CIVIL LAW TYPES The "Sociedad Civil" (Civil Company) in Mexico is foreseen and governed by the Civil Codes of the several states of Mexico. This is a company where two or more persons contract and unit in a permanent manner to perform a common licit, possible goal of a preponderantly economic nature, without constituting commercial speculation (therefore not a commercial company). This company type description (at the end of the name) can be abbreviated by the letters "S. C.". The "Asociacin Civil" (Civil Association) in Mexico is foreseen and governed by the Civil Codes of the several states of Mexico. This is a company where two or more persons contract and unit in a permanent manner to perform a common licit, possible goal of a preponderantly non-economic nature, and without constituting commercial speculation. This also known as a common goal company. (Therefore not a civil company). This company type description (at the end of the name) can be abbreviated by the letters "A. C."

Civil Law Partnership (Joint Venture) The U.S. difference between partnership and joint venture and the different types of partnerships are not that common in Mexico. What is common in Mexico is the

"Association in Participation". For discussion purposes herein, we will say that the partnership is an ongoing relationship of more stability than that of the joint venture. However, since there is no legislation (in general terms) that restricts it, the parties can contractually agree on the durability (one specific deal, one specific venture limited in time or place, or ongoing) of the business and create a hybrid of the association in participation, a partnership and a joint venture (the key is to be specific, complete and avoid agreeing on items contrary to law). The "Association in Participation" (Asociacin en Participacin) is not a company nor corporation (it does not have separate existence), still it is a common way of doing business in Mexico. This is an agreement where one or more partners ("asociados") deliver goods and/or services to the managing partner ("asociante") for use in a specific business venture. The managing partner is the one responsible before third parties and the one that performs the business. Both the silent and managing partners will have the right to participate in the profits of a commercial venture. Mexico has not enacted a Dealer's Act or Transfer of Technology. Joint Ventures should have: compatibility of business sense and culture attitude, there should be a continuity of management, be flexible to change and understand the market. The restrictions on joint venture in Mexico in the past have been the Foreign Investment policy, Industrial Development policy and certain practical effects in the country.

Sole Proprietorship: Any individual (physical person) (foreigner with immigration status or Mexican national) in Mexico may open a business and/or do business in his or her own name without creating a separate entity, which is known as a Sole Proprietorship. He, the individual, is fully personally liable for the losses of the enterprise.

Business Association: Businesses are required to organize themselves as associations. When there are 20 or more in any specific type of industry they are to organize themselves in that type of national industrial association (or chamber) (example: National Association of Steel Manufacturers). When there are fifty or more in any specific type of commercial activity, then they are to organize into a national chamber of commerce of that type of commerce (example: National Chamber of Commerce of Hotels). LIQUIDATION AND DISSOLUTION

One must first receive and review the present corporate existence of the Mexico Company. This should include the incorporation and changes to the bylaws and articles. to: Verify type Verify place of registry How it functions Any changes since incorporation Present day officers. Prior shareholders meetings (to verify that none are missing - if missing we will need to complete them - which we can do in the last ordinary annual shareholders meeting)

▸ **Work request 1**
Retype the passage on Mexican business types from "One must first" to "annual shareholders meeting)".
▸ **Work request 2**
In the passage on Mexican business types, who is responsible before third parties in an Association in Participation?
▸ **Work request 3**
According to the passage on Mexican business types, what have been the restrictions on joint ventures in Mexico in the past? List them all.

▸ **Record excerpts**

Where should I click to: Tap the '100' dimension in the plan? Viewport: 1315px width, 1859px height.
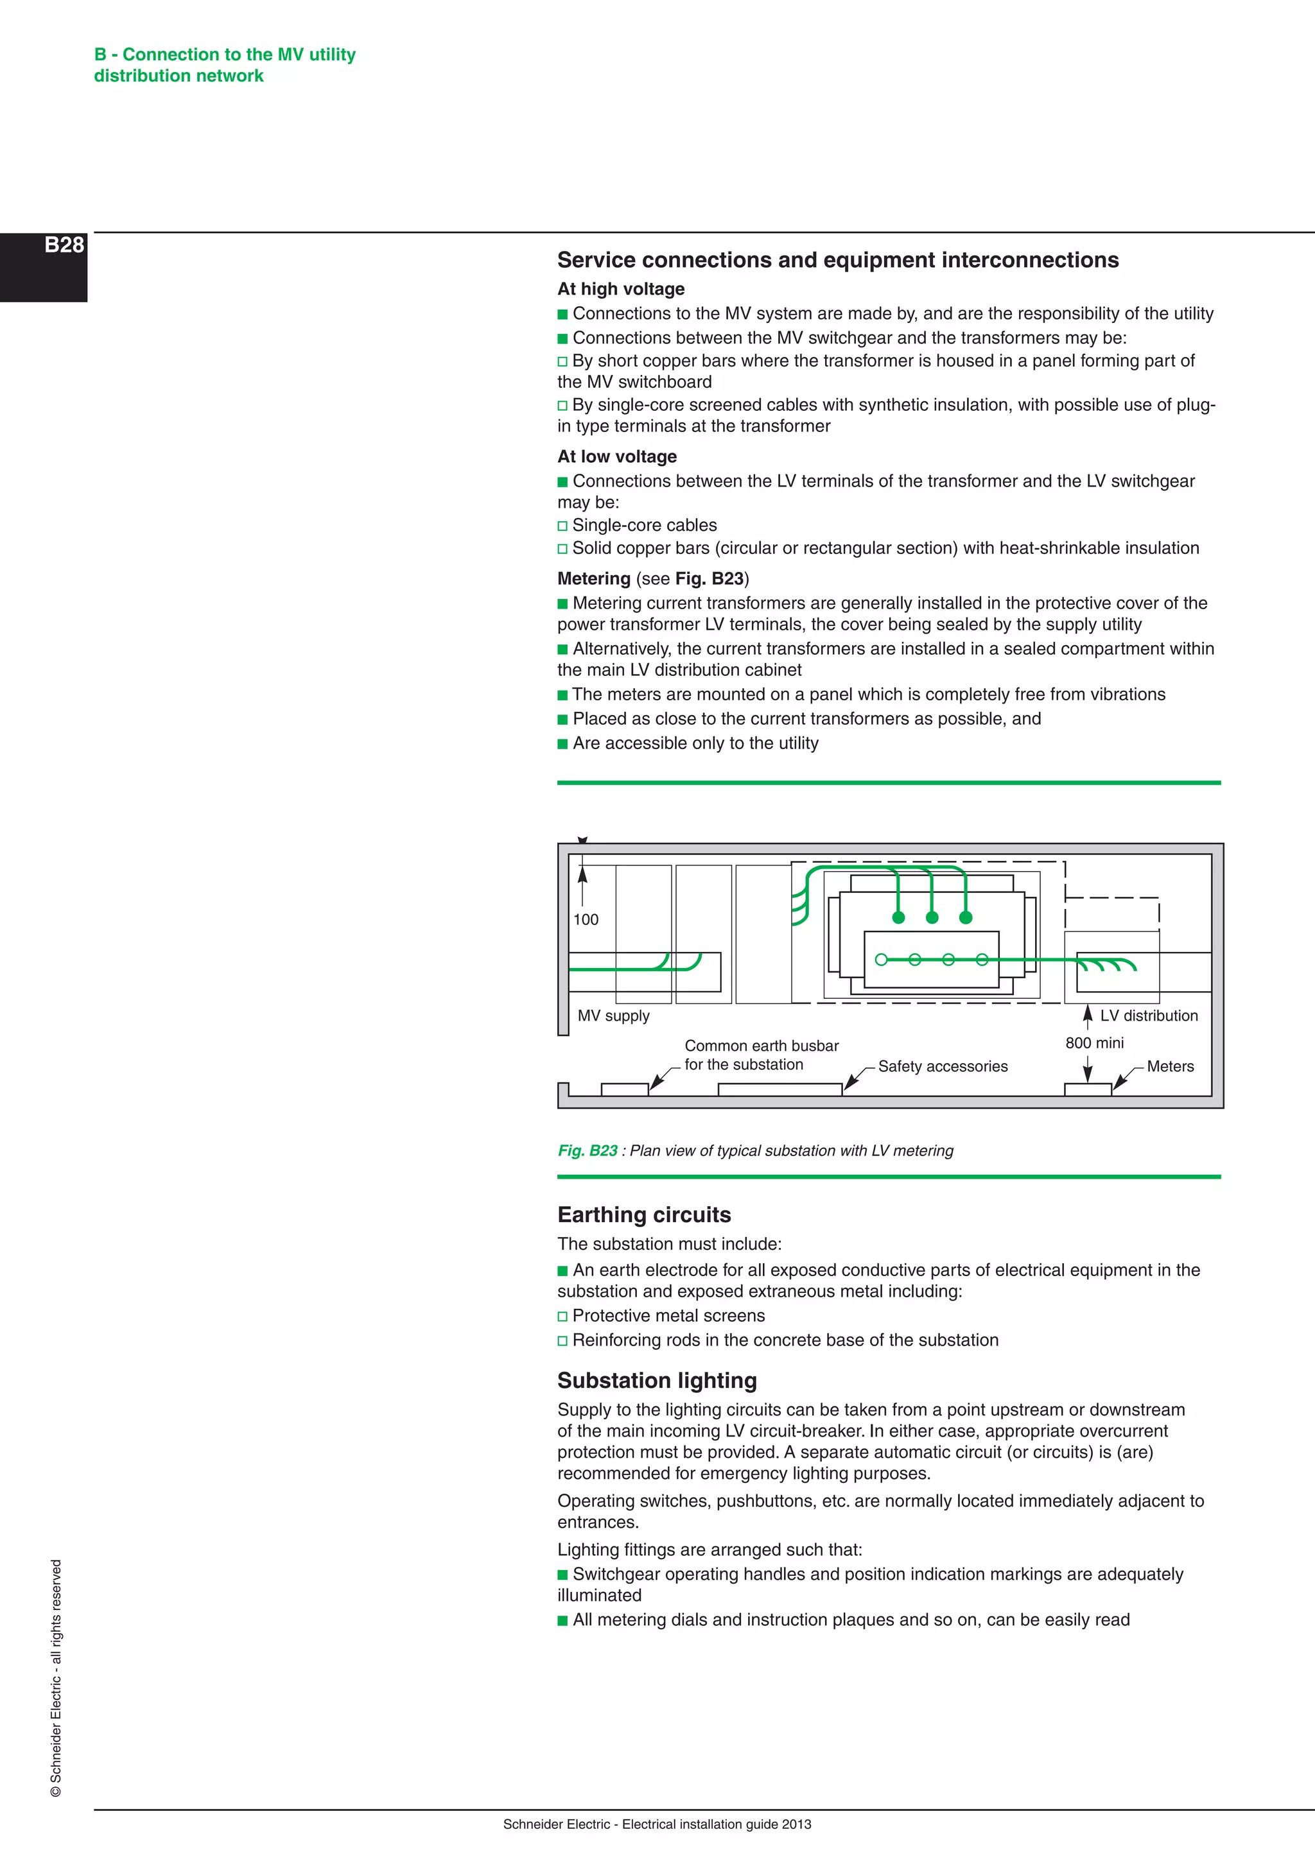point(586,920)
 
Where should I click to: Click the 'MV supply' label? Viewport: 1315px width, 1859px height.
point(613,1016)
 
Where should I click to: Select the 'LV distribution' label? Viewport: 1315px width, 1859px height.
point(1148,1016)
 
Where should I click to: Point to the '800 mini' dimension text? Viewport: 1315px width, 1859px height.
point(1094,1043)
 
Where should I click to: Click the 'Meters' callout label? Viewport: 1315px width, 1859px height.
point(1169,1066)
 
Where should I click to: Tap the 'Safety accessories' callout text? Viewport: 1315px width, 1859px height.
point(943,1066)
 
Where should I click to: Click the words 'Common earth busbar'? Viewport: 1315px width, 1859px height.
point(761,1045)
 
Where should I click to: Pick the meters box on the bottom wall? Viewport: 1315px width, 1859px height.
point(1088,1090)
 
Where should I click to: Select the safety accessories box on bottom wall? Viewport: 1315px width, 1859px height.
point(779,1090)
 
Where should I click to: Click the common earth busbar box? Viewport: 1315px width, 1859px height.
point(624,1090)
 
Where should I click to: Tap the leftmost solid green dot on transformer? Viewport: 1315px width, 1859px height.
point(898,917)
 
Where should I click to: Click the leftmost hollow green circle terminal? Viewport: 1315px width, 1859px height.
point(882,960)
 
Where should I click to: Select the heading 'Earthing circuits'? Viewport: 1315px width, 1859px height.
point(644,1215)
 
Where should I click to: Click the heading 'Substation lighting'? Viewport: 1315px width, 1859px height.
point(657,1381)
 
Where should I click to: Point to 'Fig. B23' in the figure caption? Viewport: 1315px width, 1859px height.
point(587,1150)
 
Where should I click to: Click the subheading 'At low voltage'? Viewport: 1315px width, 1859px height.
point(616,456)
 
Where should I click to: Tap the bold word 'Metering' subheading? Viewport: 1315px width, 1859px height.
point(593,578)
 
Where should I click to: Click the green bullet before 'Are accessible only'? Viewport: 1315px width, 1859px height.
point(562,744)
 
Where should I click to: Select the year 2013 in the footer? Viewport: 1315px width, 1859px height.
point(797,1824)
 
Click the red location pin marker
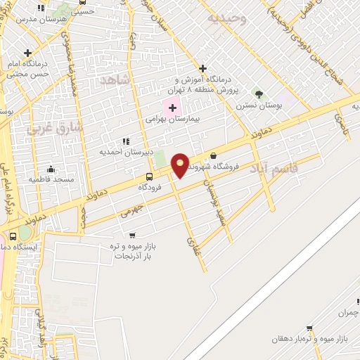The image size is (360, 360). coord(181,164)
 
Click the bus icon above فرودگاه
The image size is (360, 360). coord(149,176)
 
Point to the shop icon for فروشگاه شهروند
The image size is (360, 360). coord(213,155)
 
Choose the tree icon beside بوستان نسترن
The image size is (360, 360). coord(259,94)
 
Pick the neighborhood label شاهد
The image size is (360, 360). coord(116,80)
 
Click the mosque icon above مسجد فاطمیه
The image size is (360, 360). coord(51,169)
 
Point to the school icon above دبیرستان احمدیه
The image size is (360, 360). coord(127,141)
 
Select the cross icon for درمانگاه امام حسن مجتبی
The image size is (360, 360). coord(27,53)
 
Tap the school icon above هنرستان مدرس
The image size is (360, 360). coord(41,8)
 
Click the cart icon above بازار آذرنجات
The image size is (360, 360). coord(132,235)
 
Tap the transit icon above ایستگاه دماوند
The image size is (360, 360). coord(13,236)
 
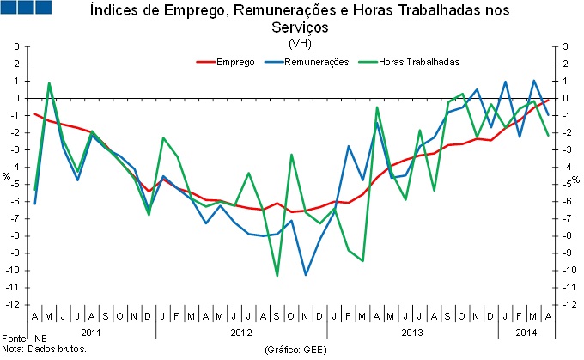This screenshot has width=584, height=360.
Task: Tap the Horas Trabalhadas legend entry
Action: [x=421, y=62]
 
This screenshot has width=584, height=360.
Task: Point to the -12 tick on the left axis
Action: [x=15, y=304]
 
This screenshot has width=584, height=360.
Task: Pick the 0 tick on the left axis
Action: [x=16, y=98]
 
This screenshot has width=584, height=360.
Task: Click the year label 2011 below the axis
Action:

▸ **Reply 1**
One must first receive and review the present corporate existence of the Mexico Company. This should include the incorporation and changes to the bylaws and articles. to: Verify type Verify place of registry How it functions Any changes since incorporation Present day officers. Prior shareholders meetings (to verify that none are missing - if missing we will need to complete them - which we can do in the last ordinary annual shareholders meeting)

▸ **Reply 2**
The managing partner ("asociante") is responsible before third parties.

▸ **Reply 3**
- The Foreign Investment policy
- The Industrial Development policy
- Certain practical effects in the country